- Required task
Reproduce the entries from the line with "1270x952 pixels." up to and including the line with "the DAMS 2019", leaving out the pictures.
===== Information supplied
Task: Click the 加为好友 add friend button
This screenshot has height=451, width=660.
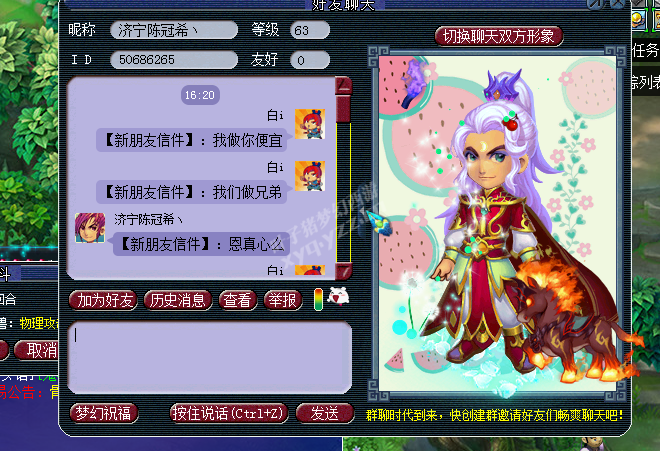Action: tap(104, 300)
==========
===== Information supplied
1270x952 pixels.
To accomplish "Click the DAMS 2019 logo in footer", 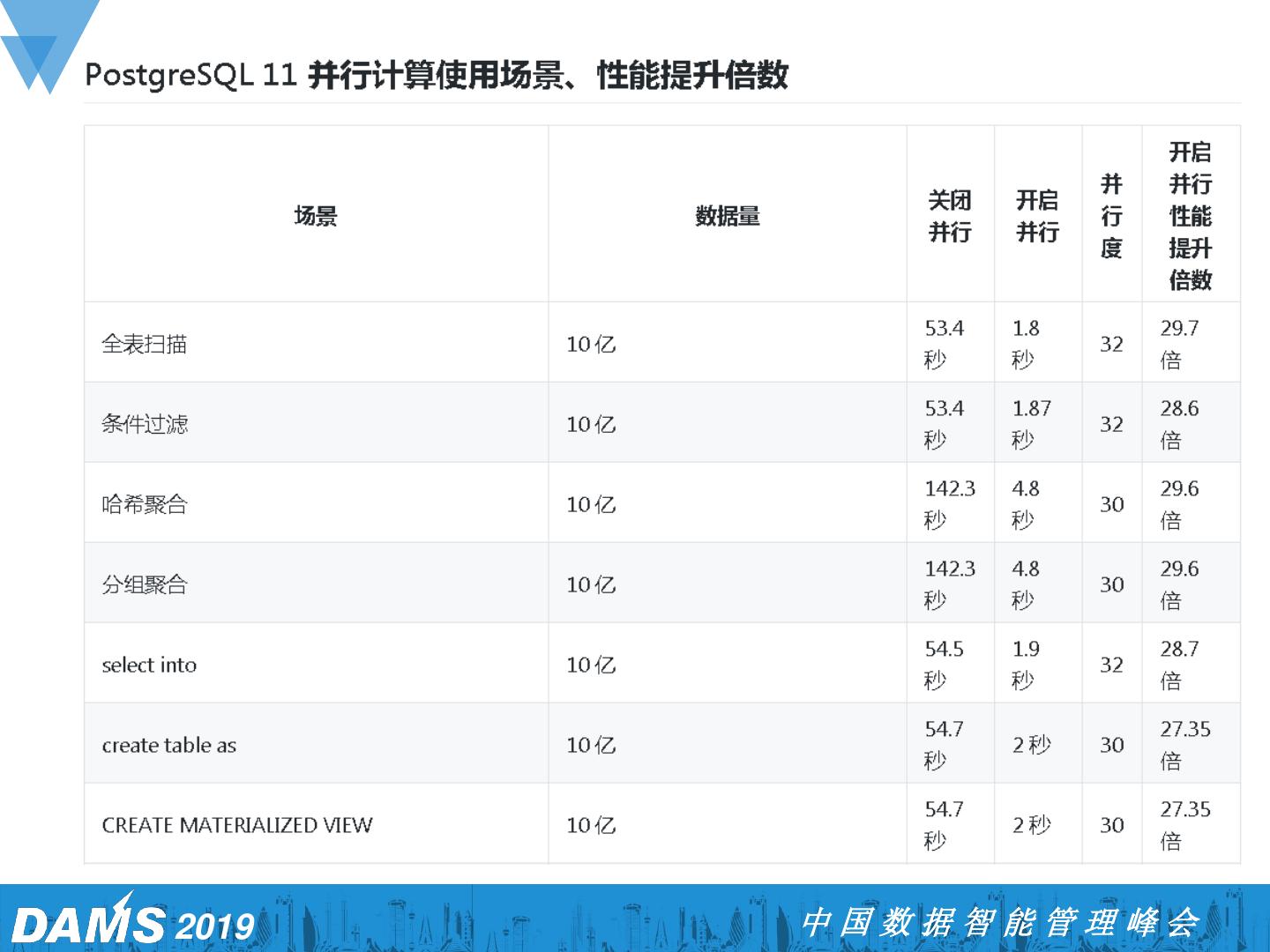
==========
- Response for this exercise
1270x952 pixels.
To accomplish "Click the DAMS 2019 logo in footer", 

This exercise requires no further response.